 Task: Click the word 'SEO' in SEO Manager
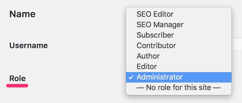point(144,24)
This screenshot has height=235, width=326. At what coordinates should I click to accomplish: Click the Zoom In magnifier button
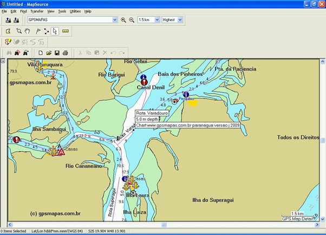(x=123, y=20)
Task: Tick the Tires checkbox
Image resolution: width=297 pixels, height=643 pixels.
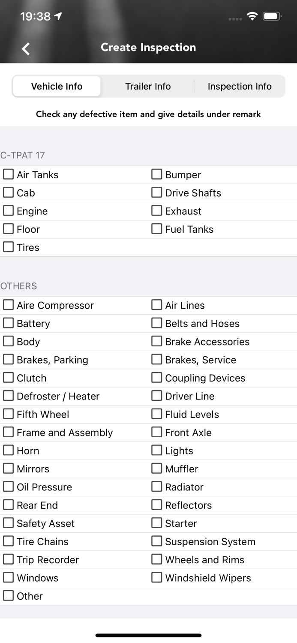Action: pos(9,246)
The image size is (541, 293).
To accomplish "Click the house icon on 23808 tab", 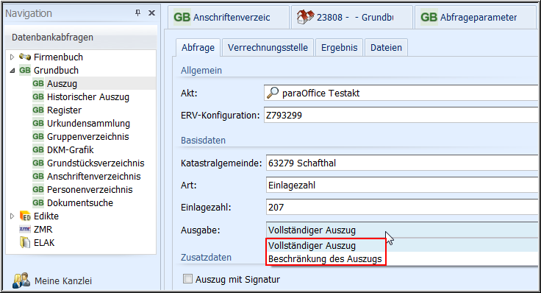I will (x=305, y=17).
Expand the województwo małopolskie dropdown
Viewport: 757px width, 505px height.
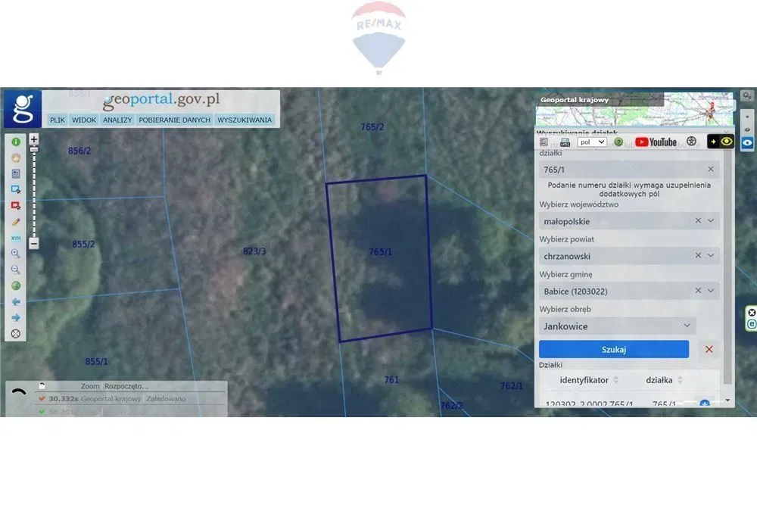[711, 221]
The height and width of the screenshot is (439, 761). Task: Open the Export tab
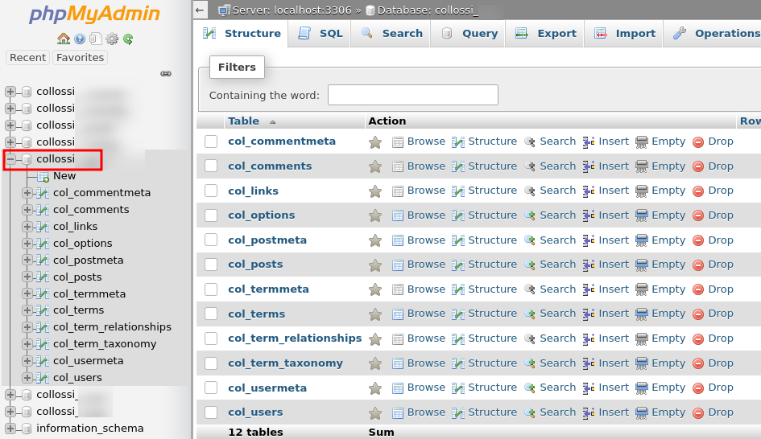pyautogui.click(x=546, y=34)
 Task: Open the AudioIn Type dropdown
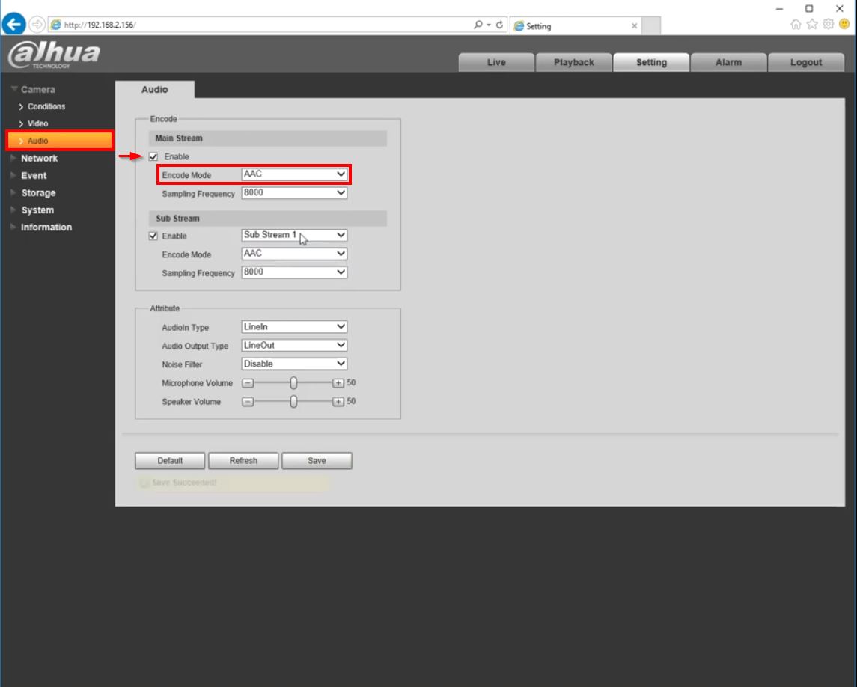pos(294,327)
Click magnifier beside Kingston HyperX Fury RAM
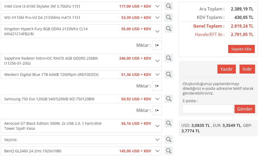Image resolution: width=259 pixels, height=156 pixels. (169, 29)
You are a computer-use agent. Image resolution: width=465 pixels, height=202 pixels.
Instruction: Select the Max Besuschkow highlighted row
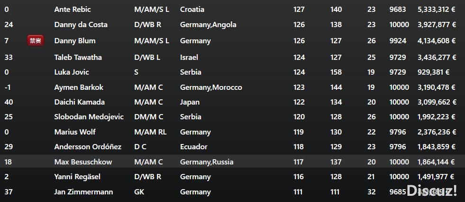[232, 162]
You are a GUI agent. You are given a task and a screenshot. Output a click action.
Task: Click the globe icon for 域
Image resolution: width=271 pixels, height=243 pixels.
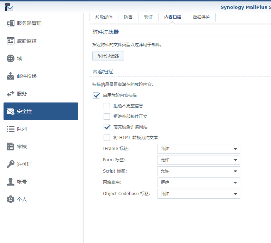11,58
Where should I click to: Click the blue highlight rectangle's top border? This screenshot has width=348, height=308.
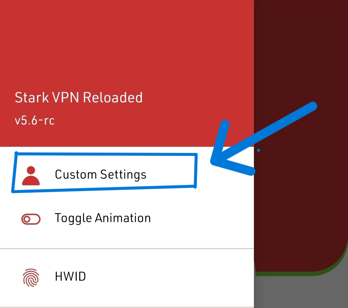(106, 154)
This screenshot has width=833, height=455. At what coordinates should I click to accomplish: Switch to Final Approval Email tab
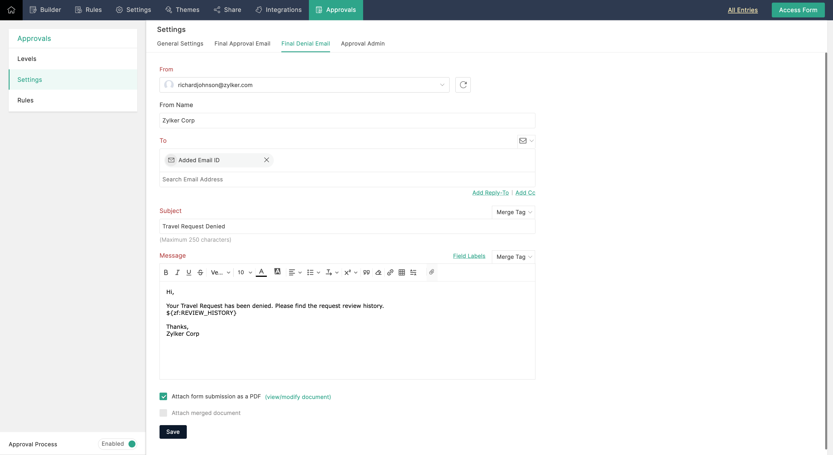[x=243, y=43]
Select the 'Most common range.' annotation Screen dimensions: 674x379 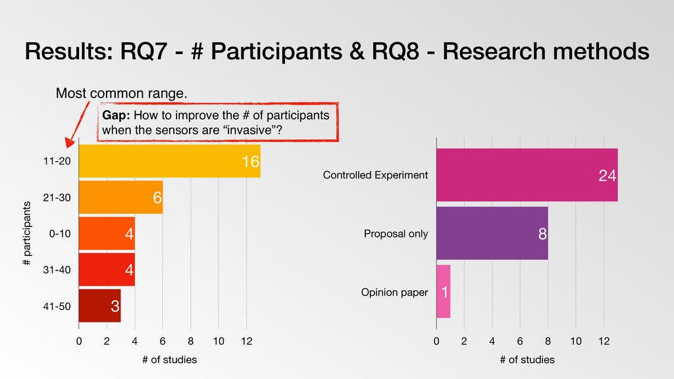coord(122,93)
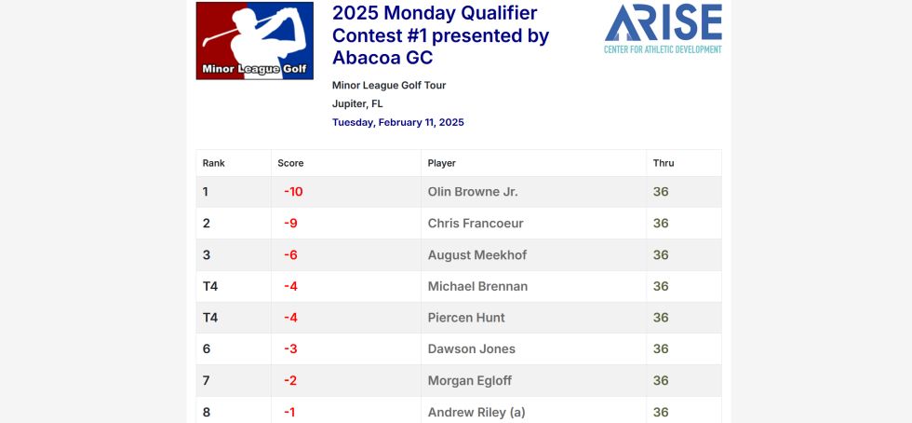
************
_TASK INSTRUCTIONS_
Starting at the line containing "Click magnifier beside" and stopping at the line containing "Task: Click the globe icon for 域", output every line above exactly, both ends included, with pictures omitted.

_ANSWER FOR THE TASK_
Click magnifier beside Kingston HyperX Fury RAM
Image resolution: width=259 pixels, height=156 pixels. (169, 29)
You are a computer-use agent. Image resolution: width=465 pixels, height=202 pixels.
Instruction: Select the Max Besuschkow highlighted row
[232, 162]
You are a GUI agent. You are given a task and a screenshot. Output a click action.
Task: Click the globe icon for 域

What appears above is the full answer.